**Stated problem**
Rewrite the listing below with "GUI agent" swapped for "interface assistant" throughout, changing nothing else and omitting the pictures.

# The input start

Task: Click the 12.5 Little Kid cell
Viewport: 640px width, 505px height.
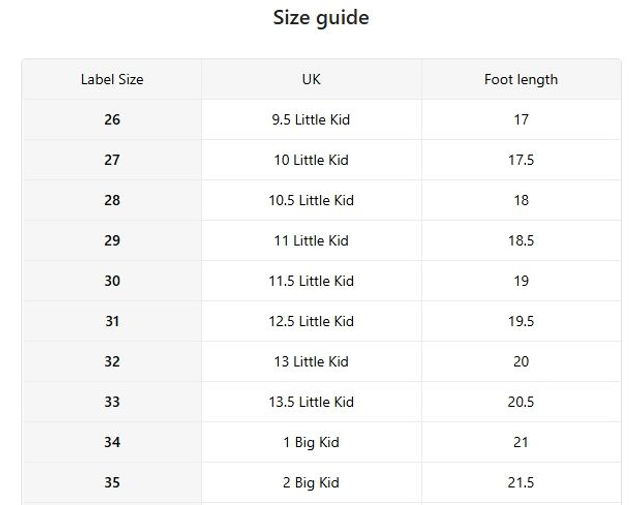Action: tap(311, 321)
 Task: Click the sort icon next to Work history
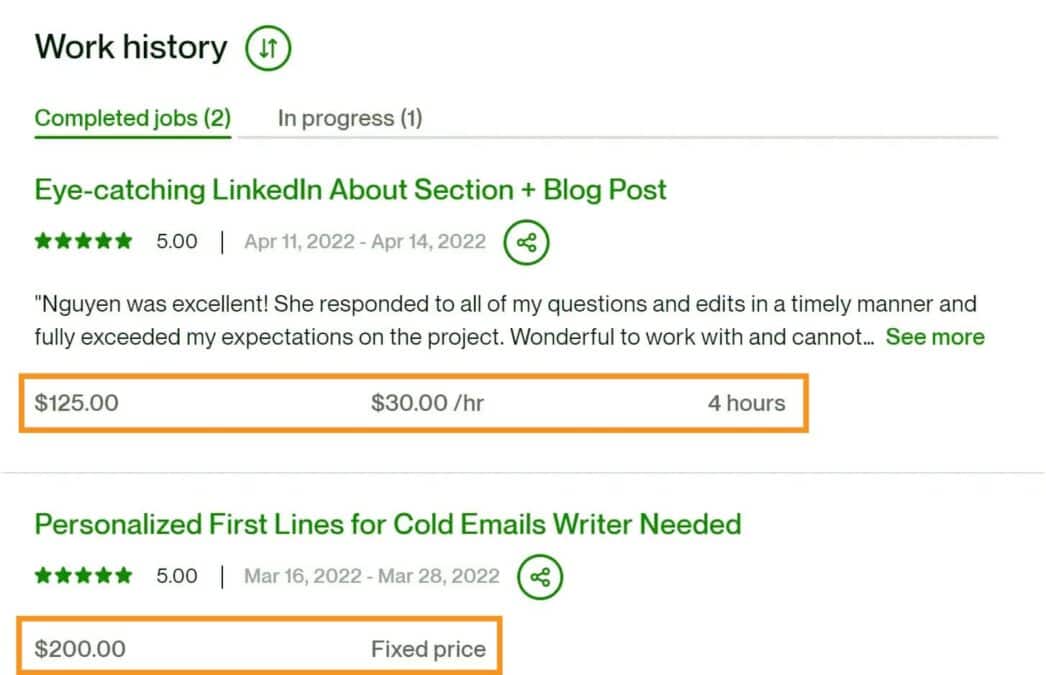[x=266, y=47]
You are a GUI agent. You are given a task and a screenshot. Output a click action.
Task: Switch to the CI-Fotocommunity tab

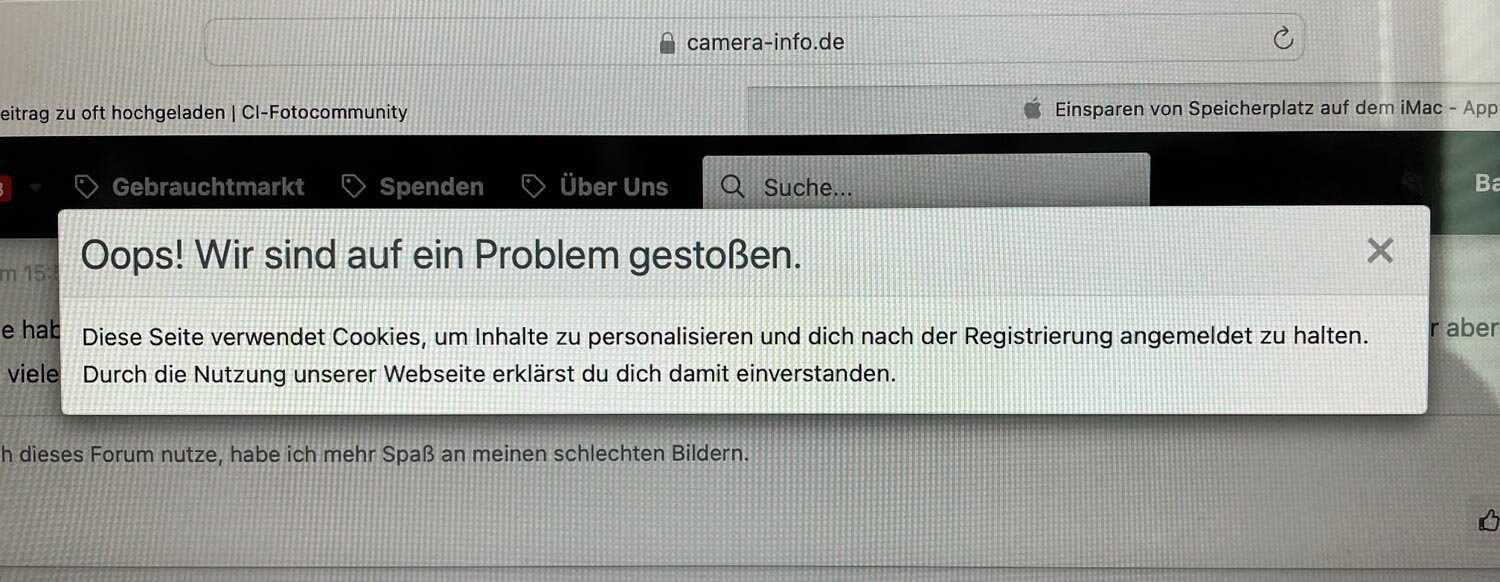[x=204, y=112]
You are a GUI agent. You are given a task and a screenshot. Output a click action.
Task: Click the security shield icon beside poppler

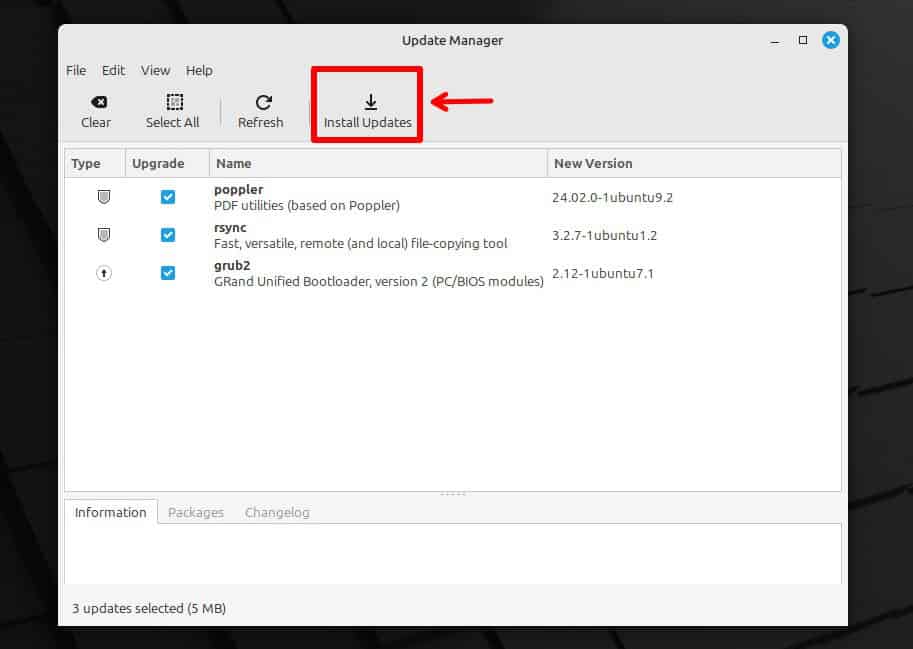tap(103, 196)
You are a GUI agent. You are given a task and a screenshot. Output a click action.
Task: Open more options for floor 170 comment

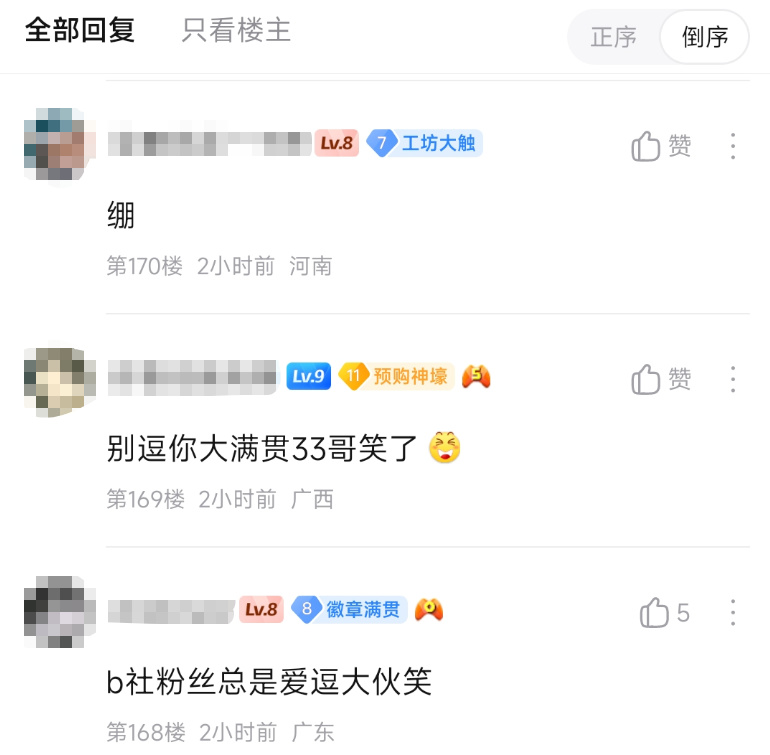coord(733,146)
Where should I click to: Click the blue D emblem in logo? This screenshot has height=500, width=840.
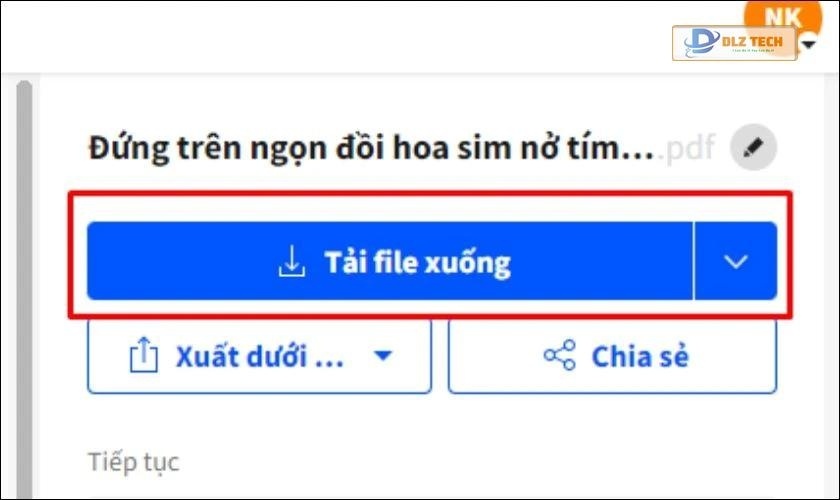(x=700, y=42)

# The input end

**Response to the task**
Task: Click the 12.5 Little Kid cell
Viewport: 640px width, 505px height.
Action: tap(311, 321)
 Task: Click the sort icon next to Work history
[x=266, y=47]
You are a interface assistant. You are given a task and a screenshot. Output a click action.
Task: Switch to the CI-Fotocommunity tab

[x=204, y=112]
You are a interface assistant. You are given a task and a screenshot. Output a click action.
Task: Click the security shield icon beside poppler

tap(103, 196)
You are a interface assistant. You are given a task and a screenshot. Output a click action.
Task: Open more options for floor 170 comment

coord(733,146)
Where should I click to: Click the blue D emblem in logo? This screenshot has height=500, width=840.
(x=700, y=42)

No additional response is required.